Ruth Humbel sagt Ja zur Flexibilisierung des AHV-Alters, basierend auf dem Referenzalter 65 für beide Geschlechter. Den Interventionsmechanismus, mit dem das AHV-Alter stückweise auf 67 steigen soll, lehnt sie klar ab: «Dies, zusammen mit dem höheren Frauenrentenalter und dem tieferen Umwandlungssatz in der zweiten Säule, ist nicht referendumsfähig, ein
No-Go.» Alle Umfragen zeigen, so Humbel, «dass das AHV-Alter 67 keine Chance hat». Wenn man den Umwandlungssatz auf 6 Prozent senke und die vom Ständerat beschlossenen zusätzlichen 70 Franken AHV-Rente wieder streiche, hätten
alle heute unter 50-Jährigen mit Einkommen über 50 000 Franken dereinst eine tiefere Rente, gibt sie zudem zu bedenken.

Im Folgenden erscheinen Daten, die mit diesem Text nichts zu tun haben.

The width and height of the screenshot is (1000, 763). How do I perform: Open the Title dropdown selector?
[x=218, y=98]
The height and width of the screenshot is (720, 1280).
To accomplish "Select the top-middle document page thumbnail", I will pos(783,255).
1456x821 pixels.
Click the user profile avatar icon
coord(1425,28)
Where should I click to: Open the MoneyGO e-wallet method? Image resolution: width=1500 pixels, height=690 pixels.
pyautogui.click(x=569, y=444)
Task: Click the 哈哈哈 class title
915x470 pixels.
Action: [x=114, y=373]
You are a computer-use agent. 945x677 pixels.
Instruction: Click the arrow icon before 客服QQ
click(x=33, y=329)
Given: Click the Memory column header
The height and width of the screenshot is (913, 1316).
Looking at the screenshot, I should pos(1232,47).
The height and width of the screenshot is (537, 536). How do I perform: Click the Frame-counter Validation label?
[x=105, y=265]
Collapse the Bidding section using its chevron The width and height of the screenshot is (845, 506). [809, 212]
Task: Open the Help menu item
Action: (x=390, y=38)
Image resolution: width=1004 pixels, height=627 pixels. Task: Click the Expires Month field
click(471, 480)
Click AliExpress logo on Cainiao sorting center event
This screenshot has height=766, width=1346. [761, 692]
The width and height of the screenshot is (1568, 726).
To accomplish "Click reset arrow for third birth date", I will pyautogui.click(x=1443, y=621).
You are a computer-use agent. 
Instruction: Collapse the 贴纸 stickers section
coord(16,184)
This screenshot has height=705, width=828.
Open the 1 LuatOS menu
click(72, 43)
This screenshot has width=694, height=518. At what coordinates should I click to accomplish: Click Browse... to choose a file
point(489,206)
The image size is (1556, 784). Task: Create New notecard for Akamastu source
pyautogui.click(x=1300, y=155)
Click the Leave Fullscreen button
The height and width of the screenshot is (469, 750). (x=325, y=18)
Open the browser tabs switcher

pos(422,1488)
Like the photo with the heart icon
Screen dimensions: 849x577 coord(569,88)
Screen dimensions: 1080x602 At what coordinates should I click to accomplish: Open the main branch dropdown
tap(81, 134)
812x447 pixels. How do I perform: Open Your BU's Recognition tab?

Matthias Jauslin (FDP): Diese Vorlage ist mehrheitsfähig

Für Matthias Jauslin «ist es wertvoll, dass alle die Notwendigkeit einer Reform erkannt haben». Natürlich brauche es eine Lösung, die vor dem Volk Bestand hat. Die habe die Nationalratskommission gefunden, auch wenn sie die 70 Franken mehr Rente des Ständerates gestrichen hat: «Wenn es gelingt, den Bürgerinnen und Bürgern den Mehrwert, nämlich die Sicherung des Vorsorgesystems, aufzuzeigen, kann es klappen.» Eigentlich müsste man den BVG-Mindestumwandlungssatz gar auf unter 6 Prozent senken, das wäre aber kaum mehrheitsfähig, so Jauslin. Den Interventionsmechanismus, mit dem das AHV-Alter notfalls stückweise auf 67 erhöht wird, trägt er mit: «Das ist eine Reissleine, die nur zum Zug kommt, wenn nichts mehr geht.»